### Written instruction
Reproduce the data starting at the beginning and ending at the line containing "Action: [225, 366]", requests included. Multiply each click coordinate in the answers by 0.85 and round to whole numbers, with halves rounded up, leaving all other numbers unchanged.

### Material supplied
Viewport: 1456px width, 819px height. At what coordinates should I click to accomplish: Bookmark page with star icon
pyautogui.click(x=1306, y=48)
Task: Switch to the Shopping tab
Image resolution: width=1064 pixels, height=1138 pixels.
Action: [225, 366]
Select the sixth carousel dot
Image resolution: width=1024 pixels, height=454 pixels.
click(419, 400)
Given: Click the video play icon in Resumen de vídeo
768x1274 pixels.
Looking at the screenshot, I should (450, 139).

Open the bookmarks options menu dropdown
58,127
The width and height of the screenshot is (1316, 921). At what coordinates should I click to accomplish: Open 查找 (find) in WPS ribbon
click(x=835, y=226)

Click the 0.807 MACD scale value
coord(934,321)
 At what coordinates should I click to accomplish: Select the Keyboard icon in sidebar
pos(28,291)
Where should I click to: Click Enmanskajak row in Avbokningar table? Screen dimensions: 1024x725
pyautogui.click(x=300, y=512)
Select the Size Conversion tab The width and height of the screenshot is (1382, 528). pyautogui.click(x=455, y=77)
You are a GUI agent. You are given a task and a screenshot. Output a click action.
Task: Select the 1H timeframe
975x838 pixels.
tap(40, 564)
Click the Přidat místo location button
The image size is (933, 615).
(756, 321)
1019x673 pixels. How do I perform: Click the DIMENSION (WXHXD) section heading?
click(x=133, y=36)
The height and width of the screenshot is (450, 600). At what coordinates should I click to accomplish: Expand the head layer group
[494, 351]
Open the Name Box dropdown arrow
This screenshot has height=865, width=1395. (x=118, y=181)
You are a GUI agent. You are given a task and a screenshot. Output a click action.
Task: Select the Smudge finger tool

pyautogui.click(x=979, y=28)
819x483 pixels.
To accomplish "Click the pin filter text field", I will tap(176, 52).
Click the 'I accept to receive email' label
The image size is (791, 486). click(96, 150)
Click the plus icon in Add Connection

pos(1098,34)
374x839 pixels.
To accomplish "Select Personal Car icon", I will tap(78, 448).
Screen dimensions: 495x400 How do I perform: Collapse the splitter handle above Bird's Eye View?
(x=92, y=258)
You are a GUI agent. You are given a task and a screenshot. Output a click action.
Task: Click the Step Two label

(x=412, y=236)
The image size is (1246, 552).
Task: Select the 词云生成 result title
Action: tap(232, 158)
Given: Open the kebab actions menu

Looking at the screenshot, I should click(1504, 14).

### Answer below
Viewport: 1456px width, 819px height. At what coordinates should I click to accomplish: Bookmark page with star icon
pyautogui.click(x=1110, y=41)
Task: Switch to the Shopping tab
Image resolution: width=1064 pixels, height=1138 pixels.
Action: [191, 311]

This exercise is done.